In the post-COVID era, retail companies will continue to rely more on online shoppers to grow their business. As a result, it has become essential for new and emerging digital brands to differentiate themselves in an already crowded marketplace.
While online retail has been a rapidly growing segment for a number of years, the pandemic further shifted consumer habits to the point that physical retail is in danger of becoming obsolete. According to a recent report by Coresight Research, as many as 10,000 stores could close in the United States in 2021 alone, with far fewer openings than in past years. In contrast, online sales of apparel and footwear rose more than 27 percent to $121.5 billion in 2020.
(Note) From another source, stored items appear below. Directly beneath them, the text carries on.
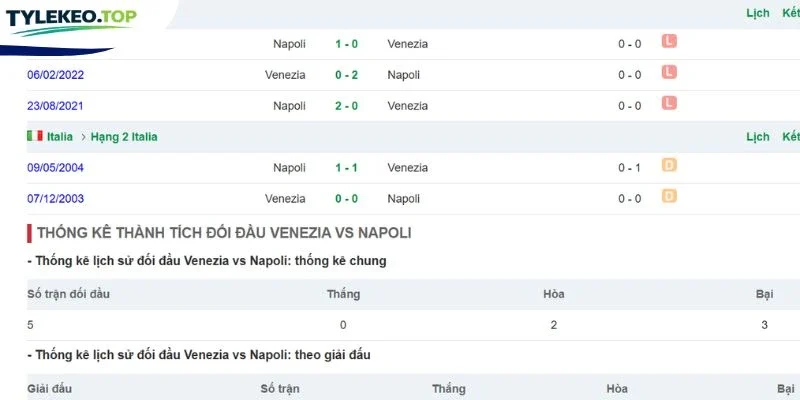Open the 09/05/2004 match date link
The width and height of the screenshot is (800, 400).
tap(56, 168)
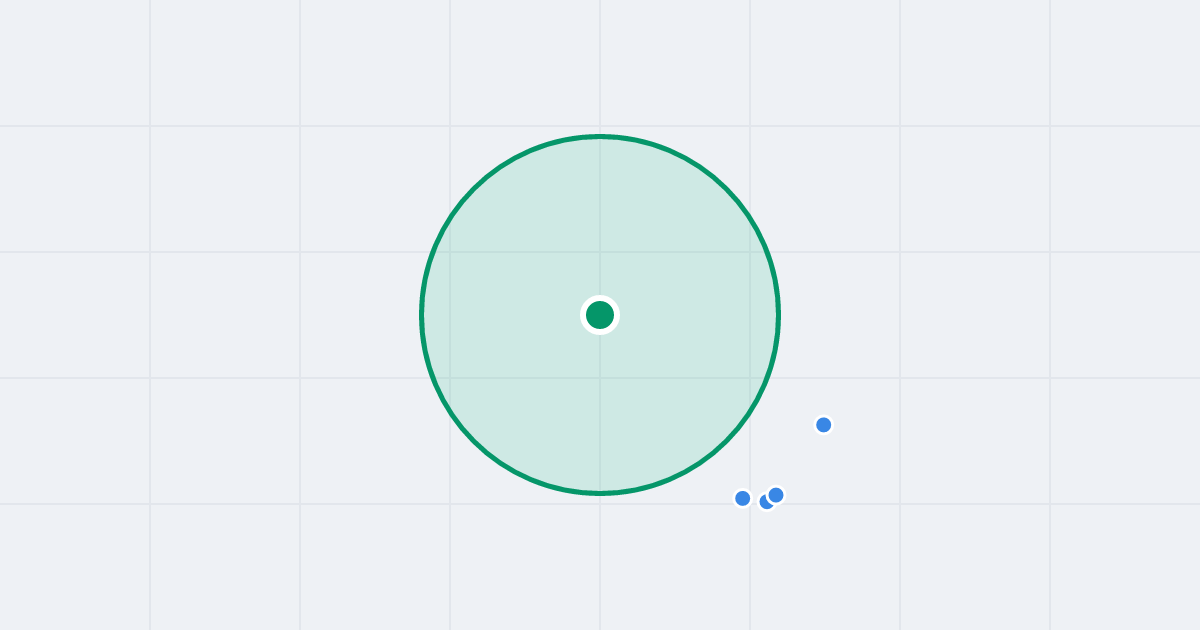The image size is (1200, 630).
Task: Click shaded circle area directly below the center marker
Action: pos(600,410)
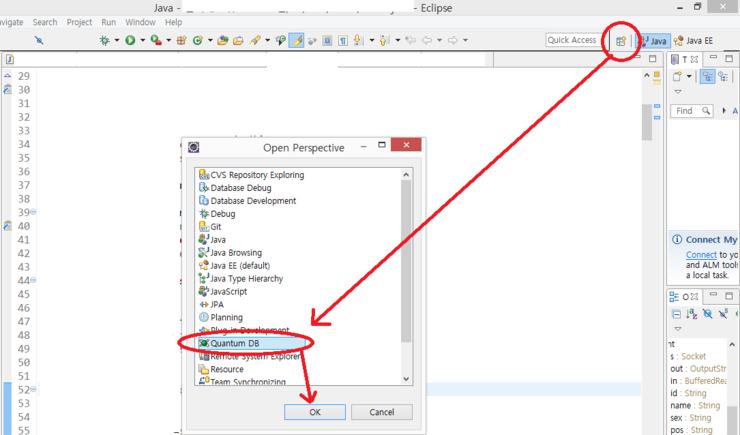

Some may argue that shoppers will return to stores once the pandemic has run its course. However, according to a recent study by First Insight, “40 percent of consumers say they will shop for apparel in-store either less or the same amount after being vaccinated.”
Below are a number of practices that will help increase the chances of growing an online retail company in today’s competitive environment.
Build A Strong Team
The old saying “you’re only as good as the people around you” could not be truer in today’s world, where the amount and type of expertise needed for a retail company to be successful has never been so high.
From branding and marketing to social media, there are a multitude of disciplines a company must effectively utilize to compete. If there is something you are not doing right, you can bet someone else in the marketplace will take advantage. Not to mention the importance of understanding the rapidly evolving technology shaping how practically everything is done today.
It is impossible for one person to be an expert at everything, and it should not be the responsibility of a founder or CEO to master all of these tasks. However, it is their job to put a strong team in place, have a good understanding of each discipline, and most importantly be decisive.
Marketing is Key
Global online retail sales are anticipated to approach $5 trillion in 2021, according to the Global Ecommerce Update 2021 by eMarketer, up from an estimated $4.28 trillion in 2020. However, there are reportedly more than 24 million ecommerce websites in the world. With so much competition for online shoppers, marketing plays an essential role in building an online brand.
Two main goals of a marketing campaign are brand awareness and increasing customer loyalty. While finding new customers is key to growing a business, attracting repeat shoppers will ultimately be what takes a company to the next level. There are a number of tools that can help online retailers achieve both of these objectives, including digital advertising, search engine optimization (SEO), email marketing, public relations, and social media.
SEO has become an especially important tool for ensuring a company’s website ranks high on Google and other search engines. There are numerous digital marketing companies that provide SEO, but the cost and level of service can vary widely, so it pays to do your research.
Email marketing may seem old fashioned, but in fact it can be an extremely effective way to maintain and increase brand loyalty if done in a thoughtful way. Distributing a weekly or monthly newsletter about the brand is a good option, along with emails highlighting special offers and events.
Public relations can also be used to promote a brand to potential customers through “earned media” opportunities such as executive profiles, inclusion in trend stories, news announcements, and company awards.
For a younger audience in particular, social media has become extremely important for promoting online brands, but it needs to be done thoughtfully and methodically. For example, it is important to know which social media platforms your customers are using such as Facebook, Twitter, Pinterest and Instagram, and regularly post to those sites. Increasingly, Instagram provides brands with the greatest potential for audience growth due to its popularity and visual advantages.
The Power of Influencers
A brand influencer is someone who is paid to connect their loyal social media audiences to a retail partner, potentially increasing sales for that brand. Perhaps the most famous example is Kim Kardashian, but influencers can range from 5 million-plus followers to “nano-influencers” who engage a small, targeted audience of up to 10,000 followers. Costs for engaging an influencer can range widely, so a brand needs to weigh the costs versus the benefits of working with a particular person. Influencers may not work for every brand, but they can provide a much-needed boost if utilized smartly, even if just for a short period.
With greater competition from online retailers than ever before, it is essential to utilize at least some of these tools in order to effectively connect with customers and build brand loyalty in a post-COVID world.